Job: Locate each line of the records below that contains the word "screenshot", and copy those lines in full.

Exercise inputs:
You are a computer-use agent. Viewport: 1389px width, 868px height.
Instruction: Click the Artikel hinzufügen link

==

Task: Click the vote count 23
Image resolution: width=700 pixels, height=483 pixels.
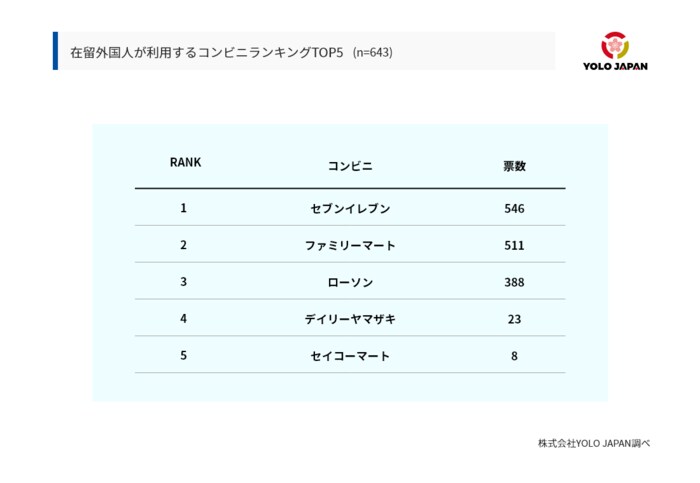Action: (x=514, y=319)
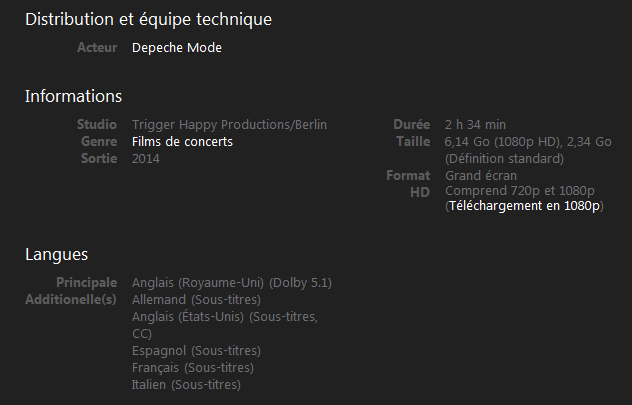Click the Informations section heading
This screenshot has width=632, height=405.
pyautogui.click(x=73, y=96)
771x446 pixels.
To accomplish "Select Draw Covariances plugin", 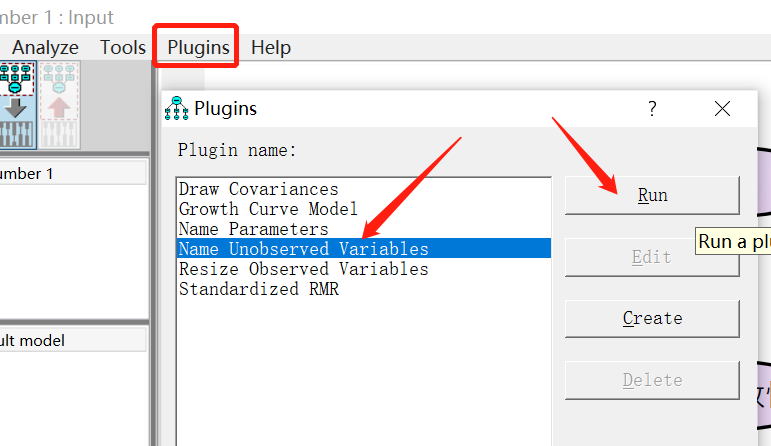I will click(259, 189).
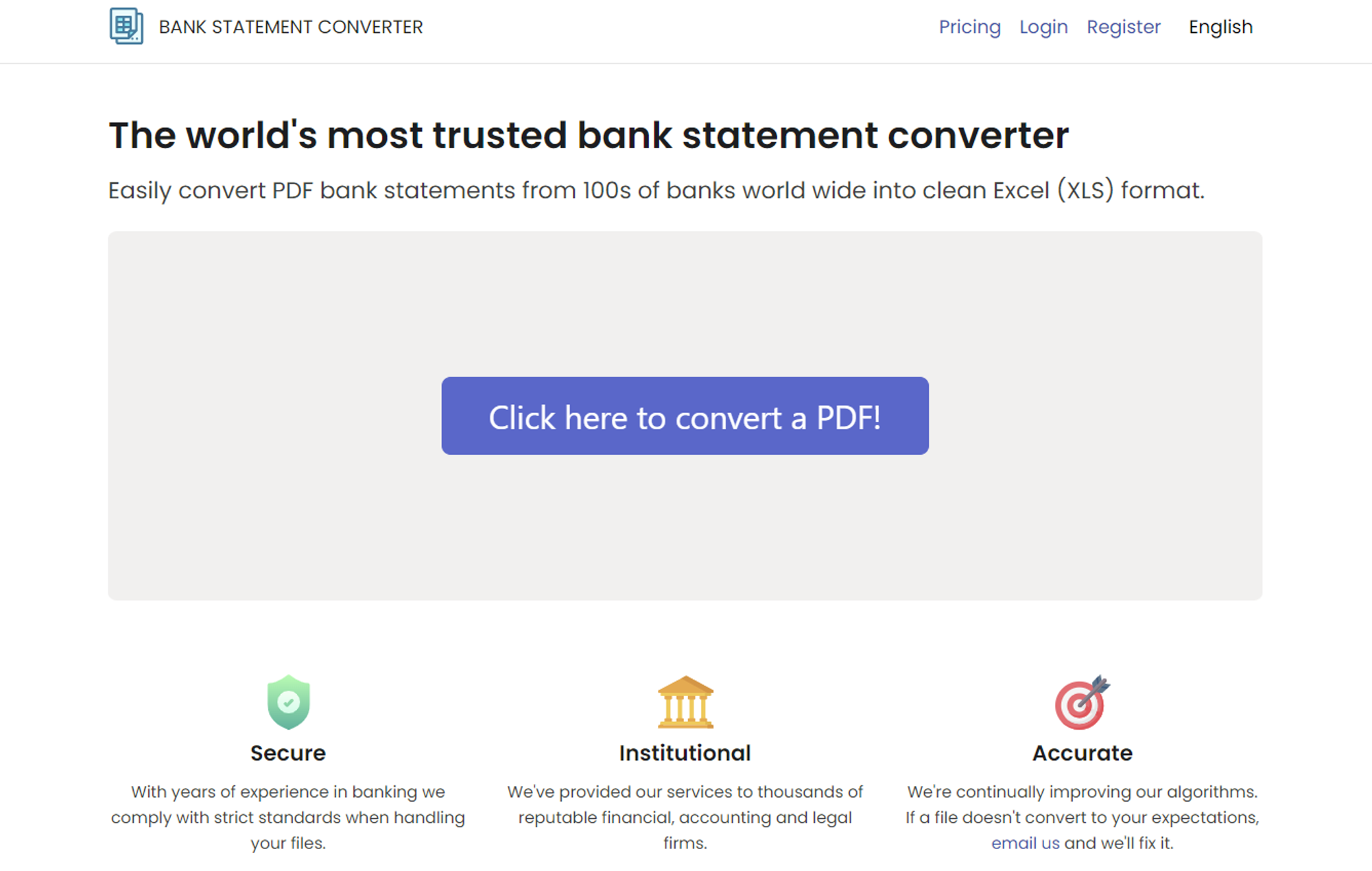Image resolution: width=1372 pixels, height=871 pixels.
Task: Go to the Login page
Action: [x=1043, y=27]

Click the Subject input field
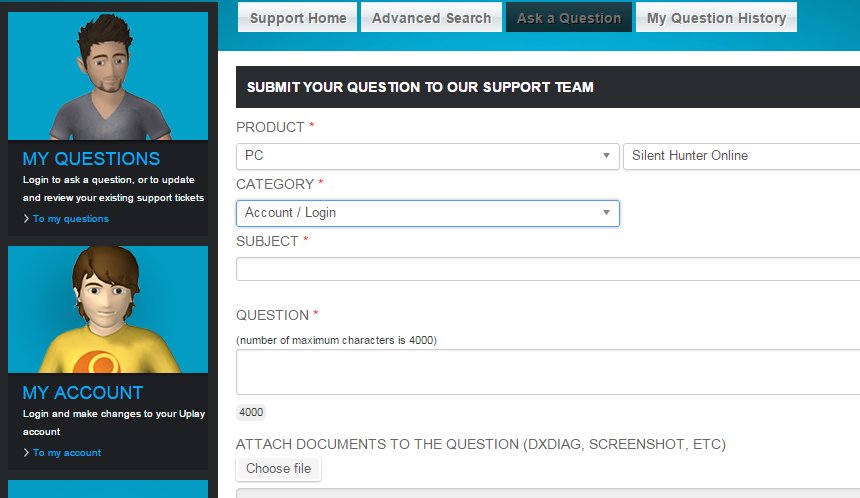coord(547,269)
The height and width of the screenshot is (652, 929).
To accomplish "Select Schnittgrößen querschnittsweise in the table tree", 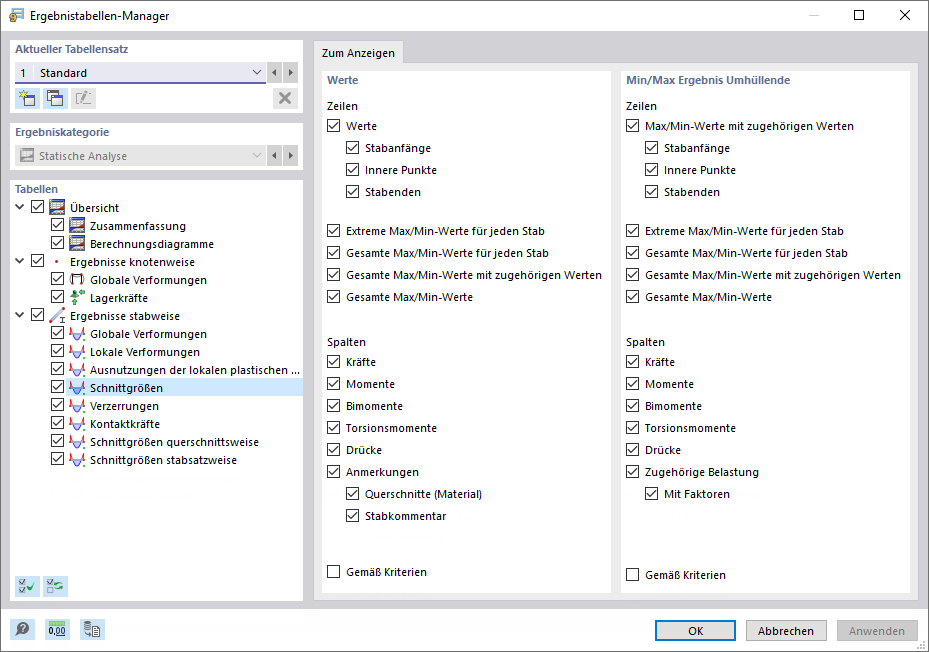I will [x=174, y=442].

Result of the exercise:
This screenshot has width=632, height=405.
The height and width of the screenshot is (652, 929).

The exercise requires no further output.